The latest twist is that Richard Ketchersid and I have been studying structural properties of models of determinacy, and have shown that the descriptive set theoretic dichotomies hold in this context. This is more general than what Miller's technique can establish. Once again, our arguments make essential use of forcing (and ultrapower constructions).
For example, we have shown that the $G_0$-dichotomy of Kechris-Solecki-Todorcevic holds in models of ${\sf AD}^+$ of arbitrary graphs on reals: Any such graph either can be colored by ordinals (so that points connected by an edge receive different colors) or else, there is a continuous homomorphism of the graph $G_0$ into $G$. (See for example these slides from a recent talk for details and complete definitions).
Ben has shown how Baire category arguments allow one to deduce most other dichotomies from appropriate versions of the $G_0$-dichotomy. Using this, Richard and I have deduced some interesting global dichotomies in these models (meaning, they hold of all sets, not just sets of reals).
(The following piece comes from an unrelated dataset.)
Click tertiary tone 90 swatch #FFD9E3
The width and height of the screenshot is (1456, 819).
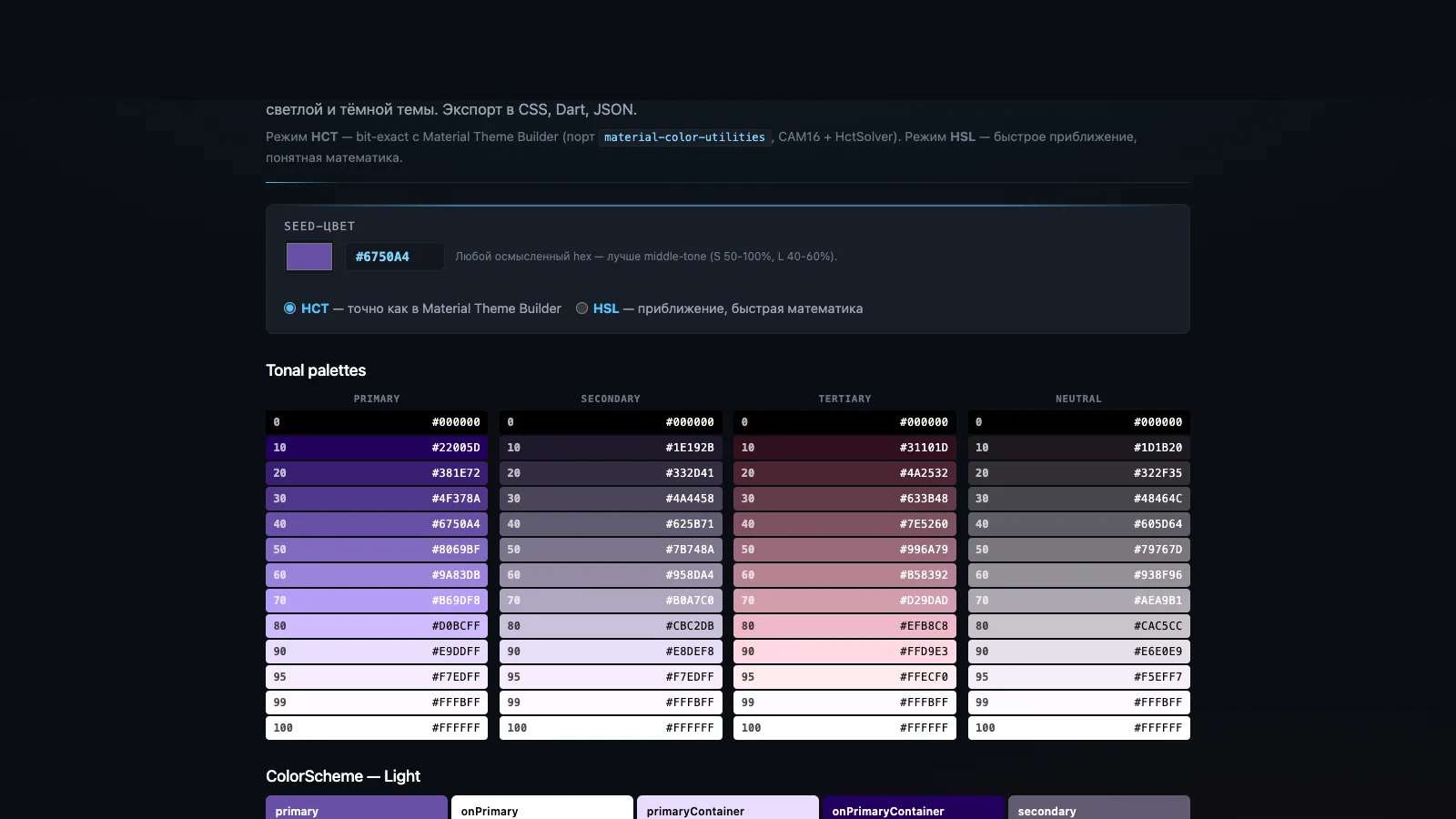click(x=844, y=652)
For example, in the presence of large cardinals, $L({\mathbb R})$ is a model of determinacy, and for any $X\in L({\mathbb R})$, either $X$ can be well-ordered inside $L({\mathbb R})$, or else, there is in $L({\mathbb R})$ an injection of ${\mathbb R}$ into $X$. In short: containing a copy of the reals is the only obstacle to being well-orderable. (This is a strong version of the statement that one cannot well-order the reals "definably".) --- Actually, Richard and I first established this directly, via a forcing argument, but it can now be deduced from our version of the $G_0$-dichotomy.
(There is another, subtle use of forcing in the context of determinacy, via the theory of generic codings.)